According to Google ngram, the phrase “junk science” made its debut circa 1975, lagging junk food by about five years. See “The Rise and Rise of Junk Science” (Mar. 8, 2014). I have never much like the phrase “junk science” because it suggests that courts need only be wary of the absurd and ridiculous in their gatekeeping function. Some expert witness opinions are, in fact, serious scientific contributions, just not worthy of being advanced as scientific conclusions. Perhaps better than “junk” would be patho-epistemologic opinions, or maybe even wissenschmutz, but even these terms might obscure that the opinion that needs to be excluded derives from serious scientific, only it is not ready to be held forth as a scientific conclusion that can be colorably called knowledge.
Another formulation of my term, patho-epistemology, is the Eleventh Circuit’s lovely “Contrivance Standard.” Rink v.

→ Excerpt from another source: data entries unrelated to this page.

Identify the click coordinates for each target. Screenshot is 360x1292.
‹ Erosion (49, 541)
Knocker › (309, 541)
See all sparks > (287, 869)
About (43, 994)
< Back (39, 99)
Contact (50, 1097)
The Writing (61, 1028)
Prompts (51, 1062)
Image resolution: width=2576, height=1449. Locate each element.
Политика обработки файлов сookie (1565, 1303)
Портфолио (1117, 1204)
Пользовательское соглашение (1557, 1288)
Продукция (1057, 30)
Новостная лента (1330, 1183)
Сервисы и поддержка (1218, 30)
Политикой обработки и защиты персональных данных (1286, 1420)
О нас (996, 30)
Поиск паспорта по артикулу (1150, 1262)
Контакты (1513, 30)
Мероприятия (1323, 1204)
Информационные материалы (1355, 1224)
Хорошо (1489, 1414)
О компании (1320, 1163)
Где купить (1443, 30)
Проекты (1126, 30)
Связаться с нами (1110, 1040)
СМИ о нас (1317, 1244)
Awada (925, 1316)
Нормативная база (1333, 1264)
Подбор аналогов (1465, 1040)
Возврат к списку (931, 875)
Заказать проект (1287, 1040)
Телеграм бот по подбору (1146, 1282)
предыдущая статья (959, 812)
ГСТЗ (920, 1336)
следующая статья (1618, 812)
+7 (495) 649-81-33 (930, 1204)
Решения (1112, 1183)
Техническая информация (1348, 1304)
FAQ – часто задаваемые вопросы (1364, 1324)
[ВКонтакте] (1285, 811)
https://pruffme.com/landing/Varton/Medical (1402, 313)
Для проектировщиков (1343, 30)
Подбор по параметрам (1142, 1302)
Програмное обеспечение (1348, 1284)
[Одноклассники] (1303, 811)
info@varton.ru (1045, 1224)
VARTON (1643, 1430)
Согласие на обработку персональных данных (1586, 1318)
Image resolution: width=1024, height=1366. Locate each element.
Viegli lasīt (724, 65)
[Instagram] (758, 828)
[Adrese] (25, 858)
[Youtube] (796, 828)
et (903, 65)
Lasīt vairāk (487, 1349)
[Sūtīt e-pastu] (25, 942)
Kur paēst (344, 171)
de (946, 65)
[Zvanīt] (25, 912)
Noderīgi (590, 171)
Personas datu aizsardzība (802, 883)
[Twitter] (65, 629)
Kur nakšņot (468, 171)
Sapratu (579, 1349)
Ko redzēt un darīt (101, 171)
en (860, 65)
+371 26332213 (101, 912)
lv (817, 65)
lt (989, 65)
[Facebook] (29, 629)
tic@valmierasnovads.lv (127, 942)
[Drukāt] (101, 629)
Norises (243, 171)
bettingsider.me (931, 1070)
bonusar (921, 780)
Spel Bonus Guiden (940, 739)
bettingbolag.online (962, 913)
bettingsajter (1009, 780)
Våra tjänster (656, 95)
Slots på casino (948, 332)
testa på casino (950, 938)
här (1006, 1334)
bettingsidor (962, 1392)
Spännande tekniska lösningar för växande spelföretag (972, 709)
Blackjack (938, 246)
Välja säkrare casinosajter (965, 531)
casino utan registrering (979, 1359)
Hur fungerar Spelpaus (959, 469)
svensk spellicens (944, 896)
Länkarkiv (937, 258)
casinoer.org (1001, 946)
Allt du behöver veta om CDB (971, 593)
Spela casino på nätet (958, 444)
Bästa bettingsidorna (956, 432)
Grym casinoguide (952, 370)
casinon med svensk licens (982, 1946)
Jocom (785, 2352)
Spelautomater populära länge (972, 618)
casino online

Cheminova, Inc., 400 F.3d 1286, 1293 & n.7 (11th Cir. 2005). In Rink, the appellate court held that the district court had acted within its discretion to exclude expert witness testimony because it had properly confined its focus to the challenged expert witness’s methodology, not his credibility:
“In evaluating the reliability of an expert’s method, however, a district court may properly consider whether the expert’s methodology has been contrived to reach a particular result. See Joiner, 522 U.S. at 146, 118 S.Ct. at 519 (affirming exclusion of testimony where the methodology was called into question because an “analytical gap” existed “between the data and the opinion proffered”); see also Elcock v. Kmart Corp., 233 F.3d 734, 748 (3d Cir. 2000) (questioning the methodology of an expert because his “novel synthesis” of two accepted methodologies allowed the expert to ”offer a subjective judgment … in the guise of a reliable expert opinion”).”
Note the resistance, however, to the Supreme Court’s mandate of gatekeeping. District courts must apply the statutes, Rule of Evidence 702 and 703. There is no legal authority for the suggestion that a district court “may properly consider wither the expert’s methodology has been contrived.” Rink, 400 F.3d at 1293 n.7 (emphasis added).